WHAT TO DO: If a line below falls between the line with "Instruction: Click landing" and the line with "Given: Switch to Month view", or is one of those two, output it exactly; output nothing else and no pictures.

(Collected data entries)
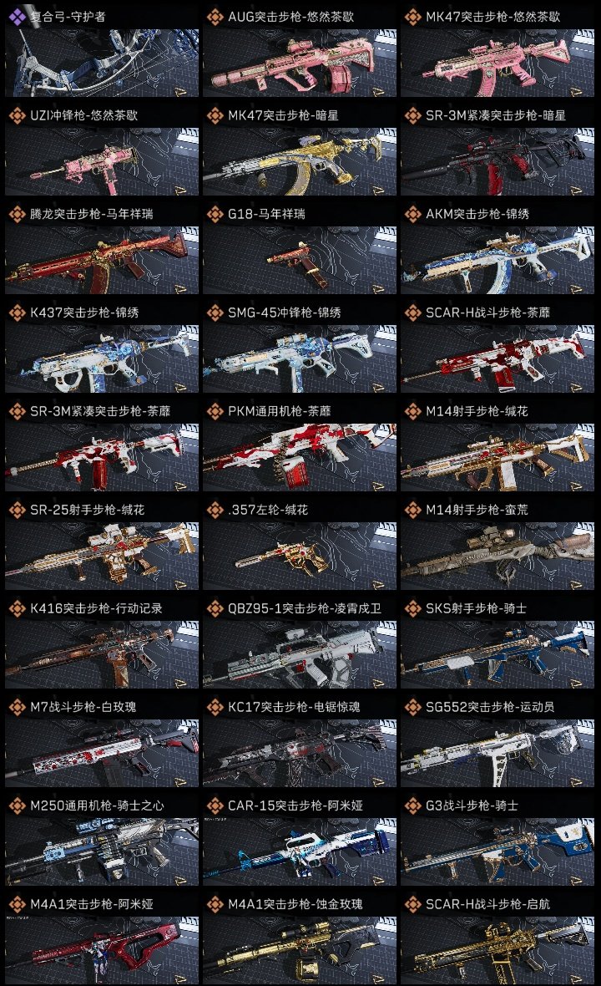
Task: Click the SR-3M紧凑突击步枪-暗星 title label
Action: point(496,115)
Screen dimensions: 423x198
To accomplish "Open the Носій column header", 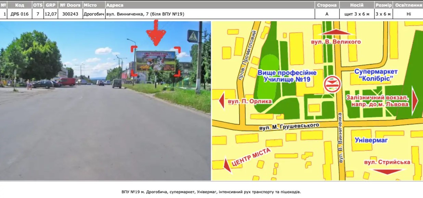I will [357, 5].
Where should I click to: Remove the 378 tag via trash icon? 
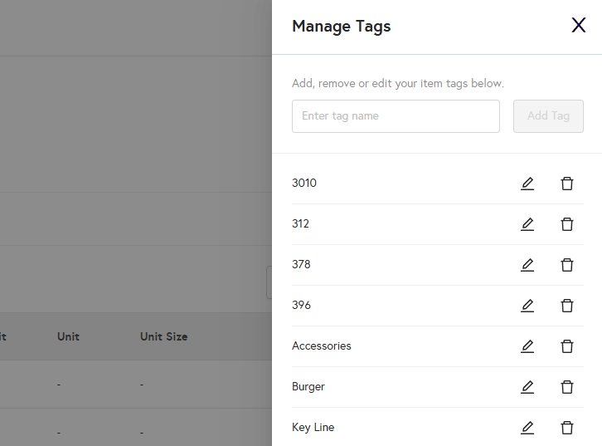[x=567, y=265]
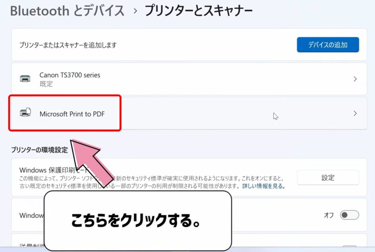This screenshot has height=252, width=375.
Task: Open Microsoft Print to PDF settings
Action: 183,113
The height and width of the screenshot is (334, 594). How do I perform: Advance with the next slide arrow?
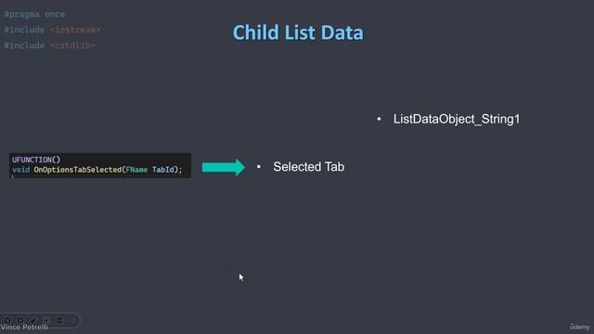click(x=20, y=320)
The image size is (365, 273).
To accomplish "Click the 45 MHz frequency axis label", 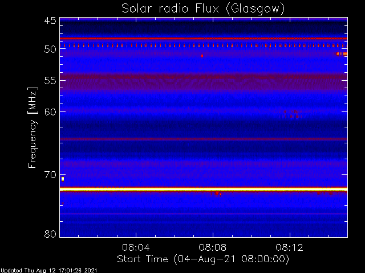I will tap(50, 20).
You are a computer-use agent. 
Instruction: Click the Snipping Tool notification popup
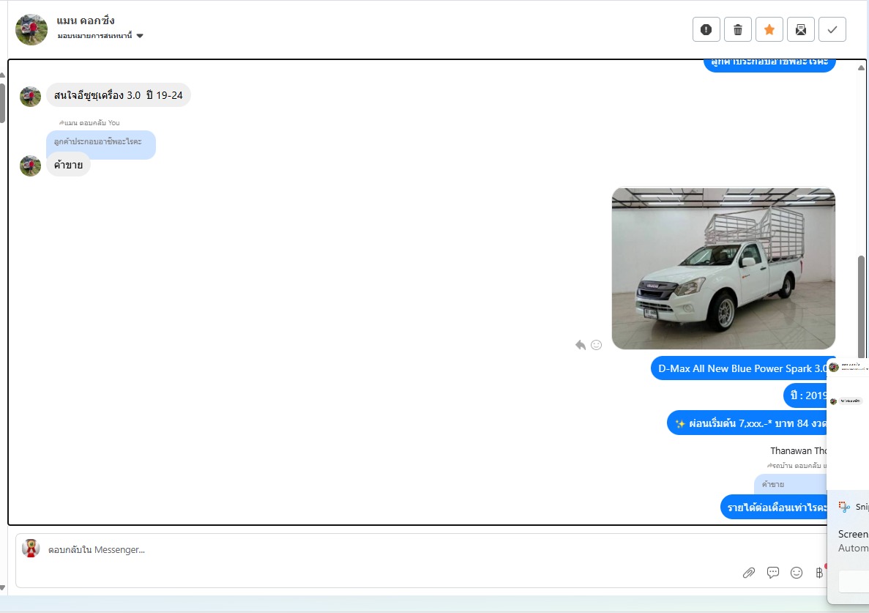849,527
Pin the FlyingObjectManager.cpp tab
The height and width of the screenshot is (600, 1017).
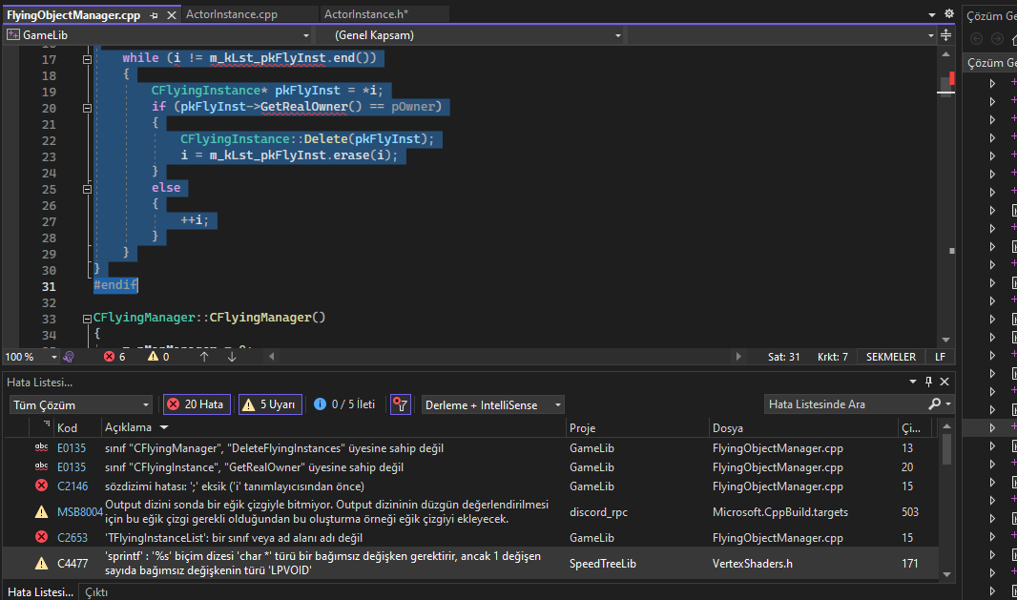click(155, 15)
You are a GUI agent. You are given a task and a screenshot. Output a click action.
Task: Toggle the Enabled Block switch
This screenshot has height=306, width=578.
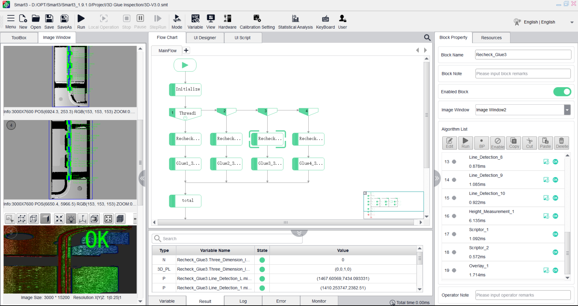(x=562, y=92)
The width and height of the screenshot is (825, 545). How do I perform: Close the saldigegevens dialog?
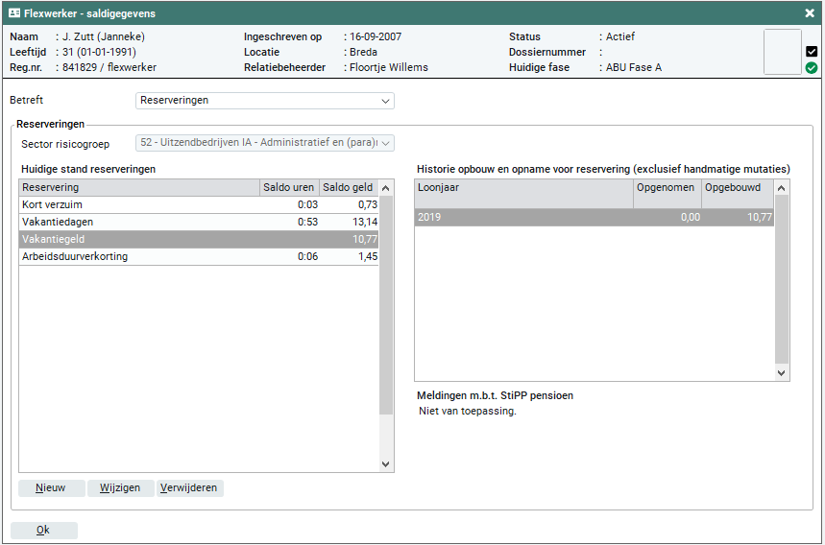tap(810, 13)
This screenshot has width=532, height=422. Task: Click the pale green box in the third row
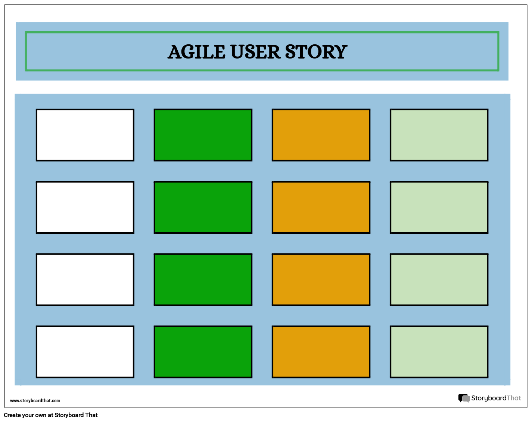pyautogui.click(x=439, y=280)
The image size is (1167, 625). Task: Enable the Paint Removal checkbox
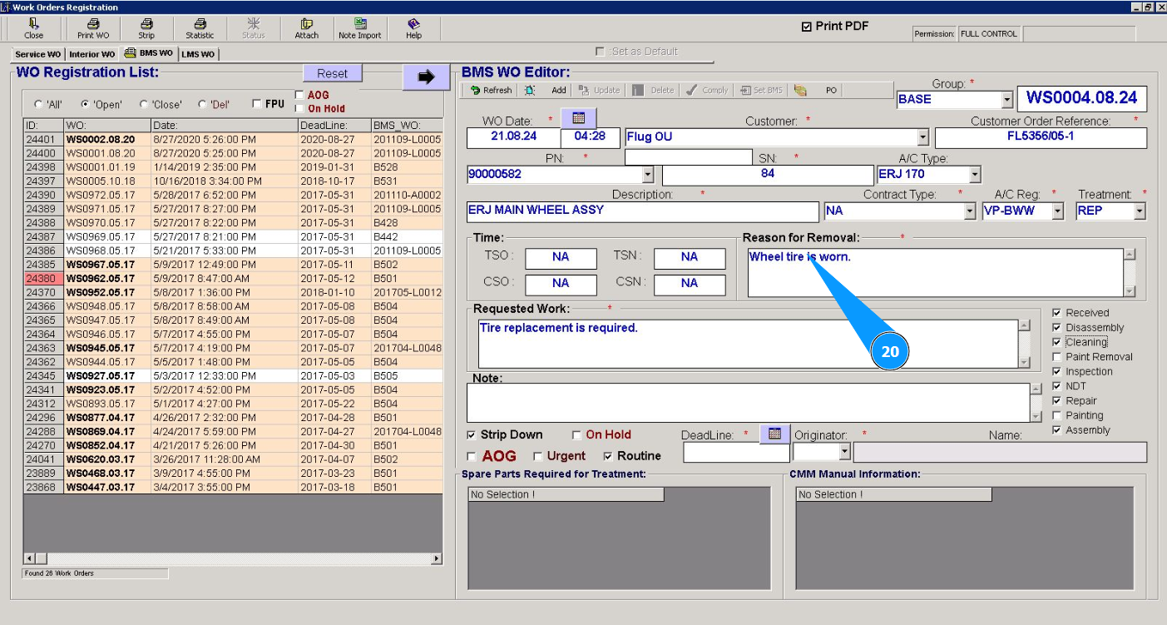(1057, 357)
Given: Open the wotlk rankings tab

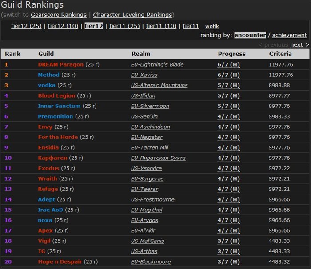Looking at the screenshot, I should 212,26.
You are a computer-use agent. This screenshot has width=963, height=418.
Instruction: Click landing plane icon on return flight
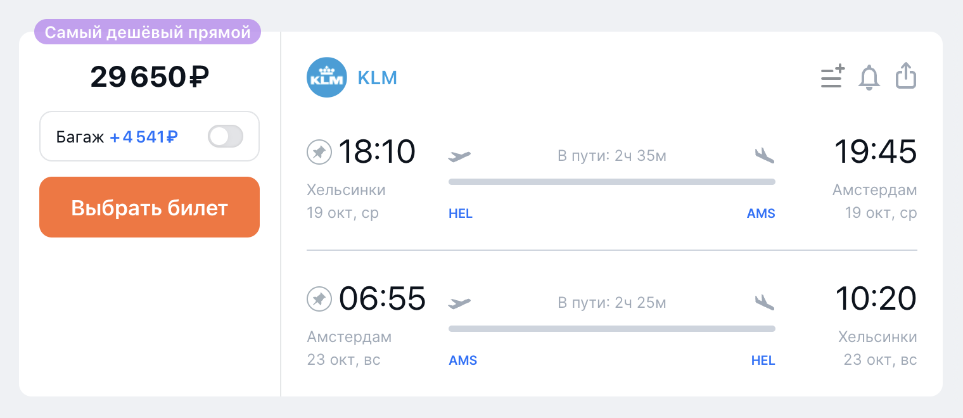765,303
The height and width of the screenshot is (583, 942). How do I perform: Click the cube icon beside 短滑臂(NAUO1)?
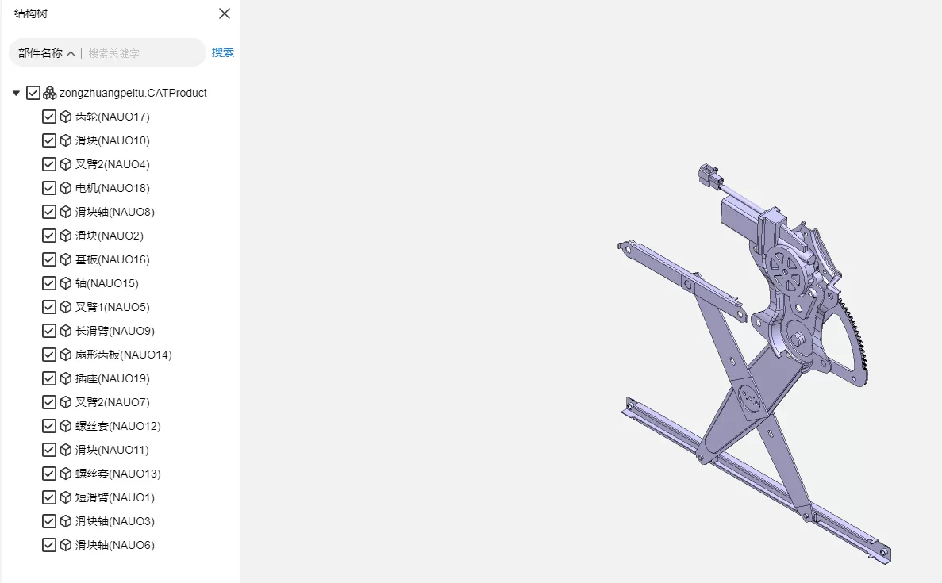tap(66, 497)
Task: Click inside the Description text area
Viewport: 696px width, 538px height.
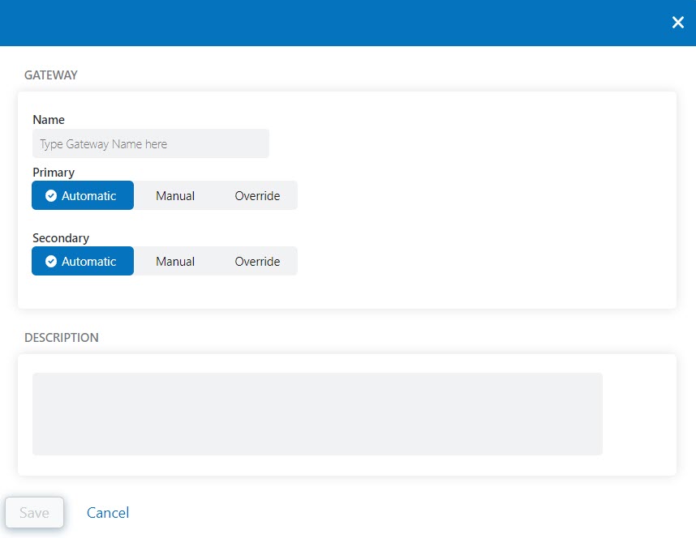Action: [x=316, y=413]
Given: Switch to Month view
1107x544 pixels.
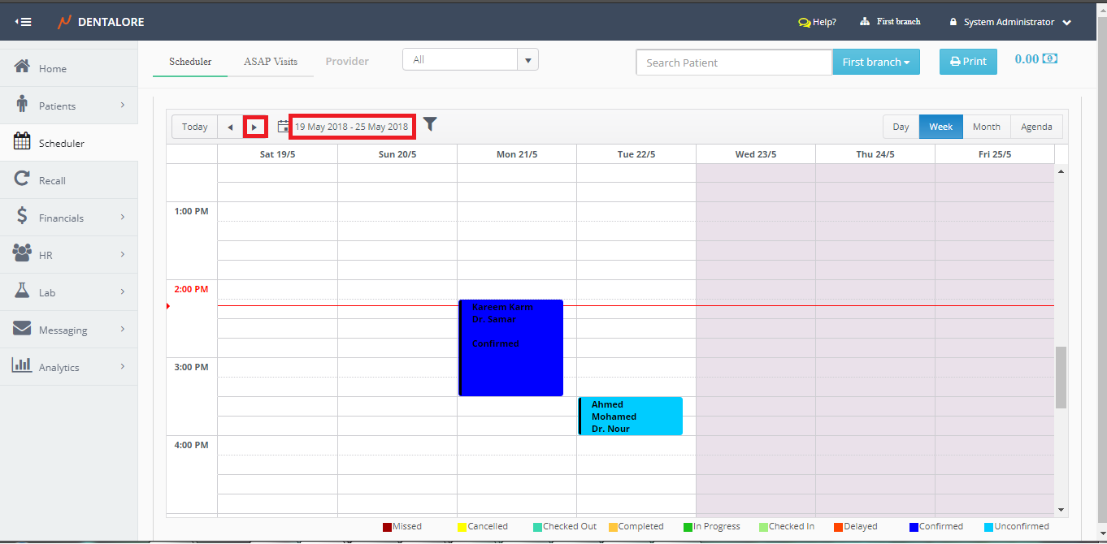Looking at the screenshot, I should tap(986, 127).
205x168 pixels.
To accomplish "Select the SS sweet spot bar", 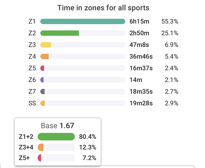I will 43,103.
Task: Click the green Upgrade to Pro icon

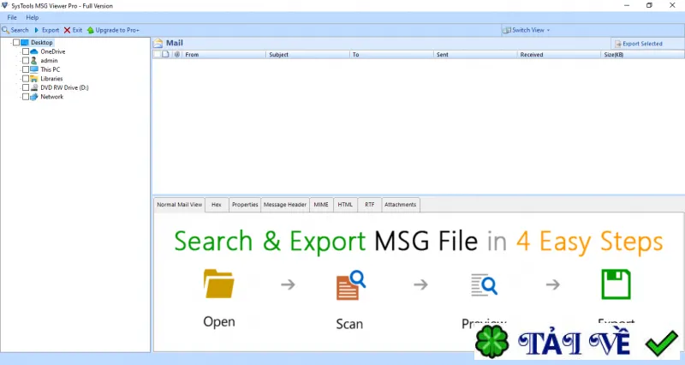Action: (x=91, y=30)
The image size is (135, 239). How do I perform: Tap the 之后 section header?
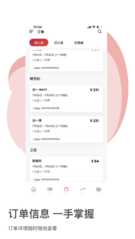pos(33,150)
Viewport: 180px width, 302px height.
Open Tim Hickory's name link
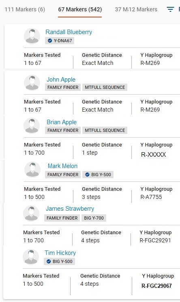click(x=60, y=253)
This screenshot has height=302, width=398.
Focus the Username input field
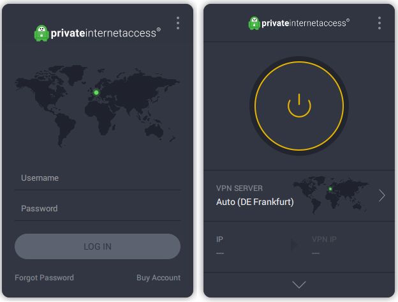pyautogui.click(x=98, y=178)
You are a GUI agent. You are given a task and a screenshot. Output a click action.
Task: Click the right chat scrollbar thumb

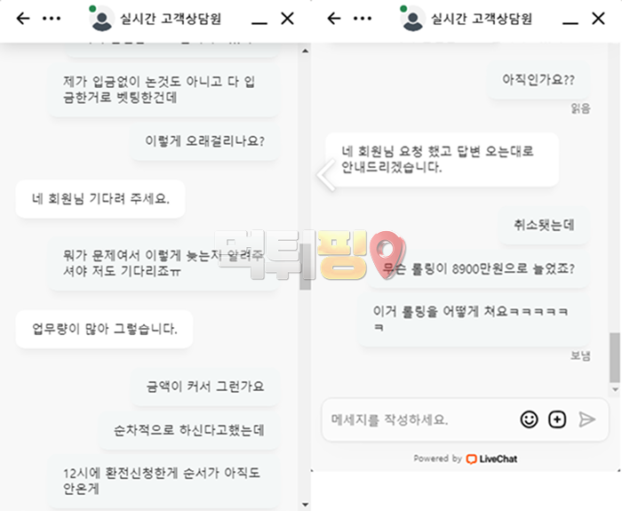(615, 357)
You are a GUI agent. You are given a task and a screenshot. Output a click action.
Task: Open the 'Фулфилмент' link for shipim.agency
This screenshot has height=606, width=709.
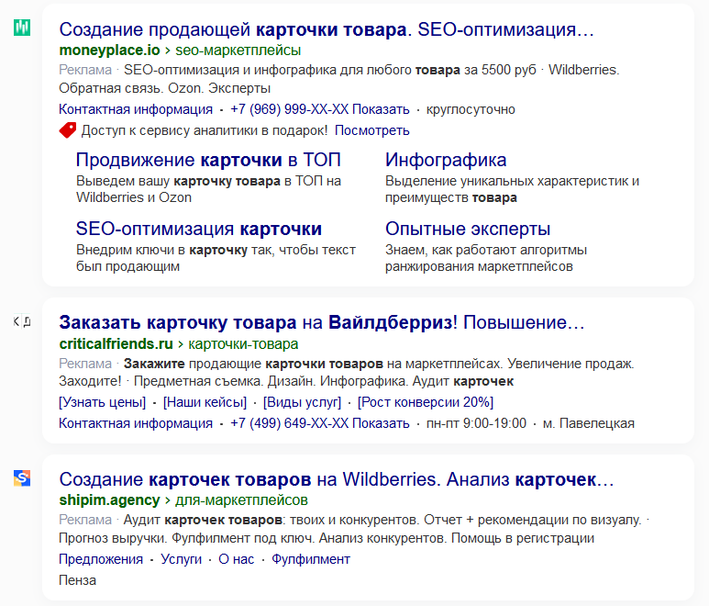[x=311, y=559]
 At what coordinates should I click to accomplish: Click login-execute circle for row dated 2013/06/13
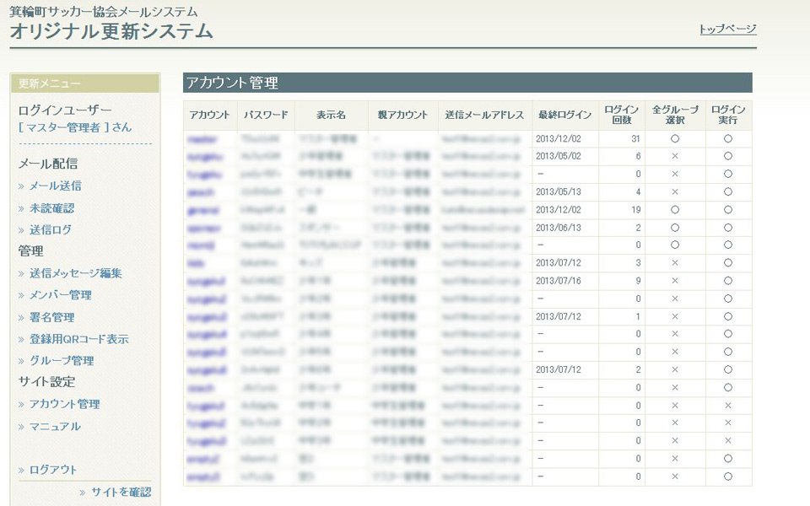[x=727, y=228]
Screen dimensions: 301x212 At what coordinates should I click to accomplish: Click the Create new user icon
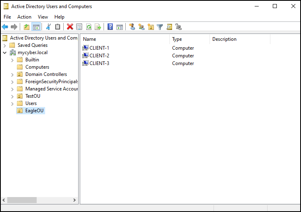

EXERCISE RESULT:
Instruction: Click landing plane icon on return flight
765,303
The height and width of the screenshot is (583, 942). How do I perform: Click the cube icon beside 短滑臂(NAUO1)?
tap(66, 497)
Task: Click inside the Description text area
Viewport: 696px width, 538px height.
Action: [x=316, y=413]
Given: Switch to Month view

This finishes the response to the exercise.